Task —
Pictures aside, every line of the listing should be given again exactly.

Material to process —
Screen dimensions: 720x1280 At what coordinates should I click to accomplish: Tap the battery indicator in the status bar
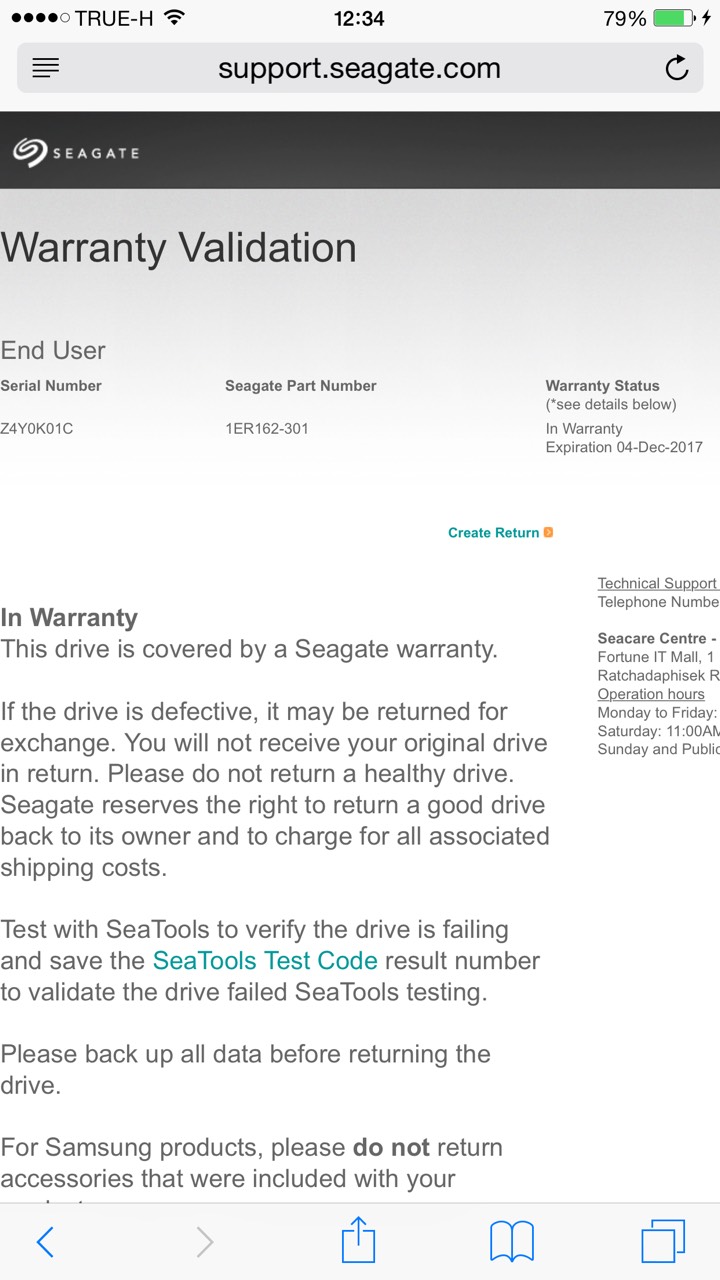coord(675,18)
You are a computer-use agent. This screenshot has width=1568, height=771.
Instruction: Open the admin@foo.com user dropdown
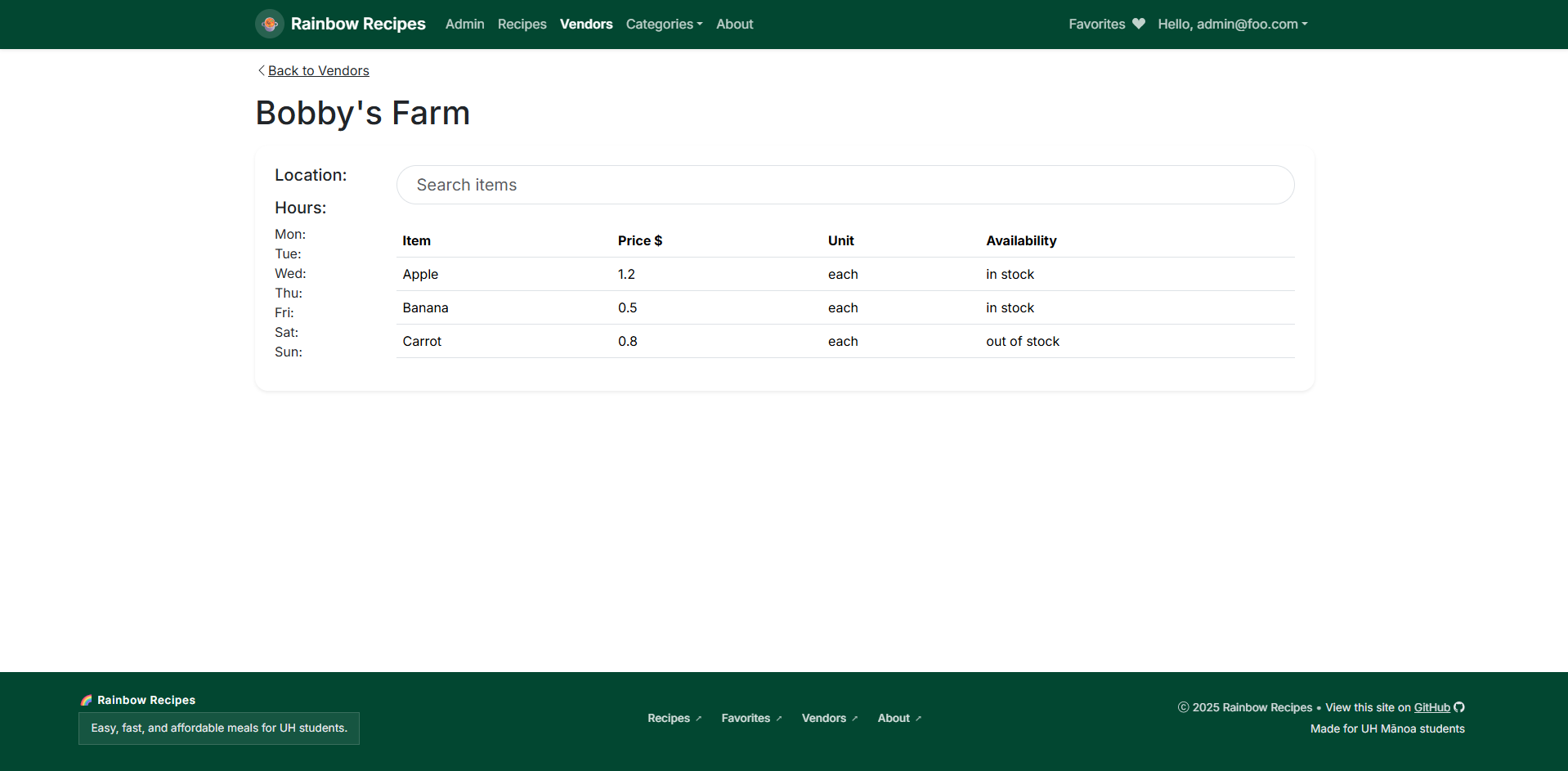pos(1232,25)
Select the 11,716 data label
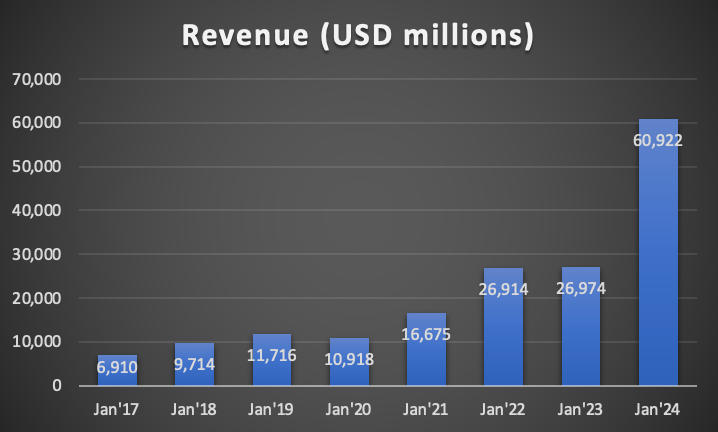The image size is (718, 432). click(271, 353)

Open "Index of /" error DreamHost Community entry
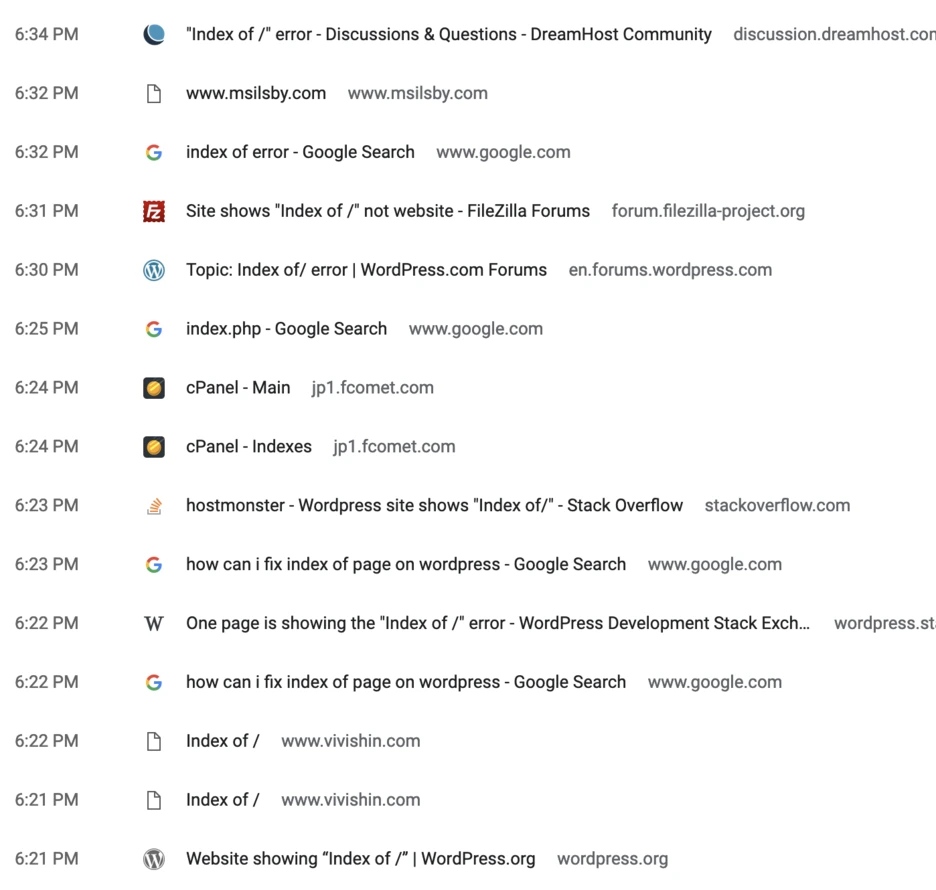[449, 35]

Exercise output —
Screen dimensions: 720x1280 At what coordinates should I click to accomplish: Tap the battery indicator in the status bar
coord(675,18)
You are a computer-use agent. This screenshot has width=1568, height=771.
Instruction: Open the admin@foo.com user dropdown
pos(1232,25)
Select the 11,716 data label
The image size is (718, 432). click(271, 353)

Open "Index of /" error DreamHost Community entry
[449, 35]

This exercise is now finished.